Available data ▸

*-*-*

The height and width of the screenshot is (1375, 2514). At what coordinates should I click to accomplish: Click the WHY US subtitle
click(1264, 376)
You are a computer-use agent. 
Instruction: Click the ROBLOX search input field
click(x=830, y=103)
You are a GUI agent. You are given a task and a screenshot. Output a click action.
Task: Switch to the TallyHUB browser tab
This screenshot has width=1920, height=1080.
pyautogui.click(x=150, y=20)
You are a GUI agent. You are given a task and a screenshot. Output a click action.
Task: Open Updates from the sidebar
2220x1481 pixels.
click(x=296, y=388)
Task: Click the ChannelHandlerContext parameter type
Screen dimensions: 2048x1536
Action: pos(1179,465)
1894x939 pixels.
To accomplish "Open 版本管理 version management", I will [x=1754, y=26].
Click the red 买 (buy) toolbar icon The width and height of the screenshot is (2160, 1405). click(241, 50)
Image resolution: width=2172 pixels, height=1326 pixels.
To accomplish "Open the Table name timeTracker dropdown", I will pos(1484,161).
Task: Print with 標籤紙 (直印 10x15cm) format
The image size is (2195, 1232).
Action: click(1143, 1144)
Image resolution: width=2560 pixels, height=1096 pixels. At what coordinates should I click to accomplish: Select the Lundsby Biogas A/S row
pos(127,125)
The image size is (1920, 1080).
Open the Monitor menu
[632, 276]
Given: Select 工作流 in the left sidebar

*-*-*

Exercise directions ▸ Starting at the line that contains "Task: Click the", copy every line down to the last line of the records above, exactly as written.

Written answer ▸
Task: Click the ChannelHandlerContext parameter type
Screen dimensions: 2048x1536
Action: pos(1179,465)
1894x939 pixels.
To accomplish "Open 版本管理 version management", I will [x=1754, y=26].
Click the red 买 (buy) toolbar icon The width and height of the screenshot is (2160, 1405). click(241, 50)
Image resolution: width=2172 pixels, height=1326 pixels.
To accomplish "Open the Table name timeTracker dropdown", I will pos(1484,161).
Task: Print with 標籤紙 (直印 10x15cm) format
The image size is (2195, 1232).
Action: click(1143, 1144)
Image resolution: width=2560 pixels, height=1096 pixels. At what coordinates should I click to accomplish: Select the Lundsby Biogas A/S row
pos(127,125)
The image size is (1920, 1080).
Open the Monitor menu
[632, 276]
Given: Select 工作流 in the left sidebar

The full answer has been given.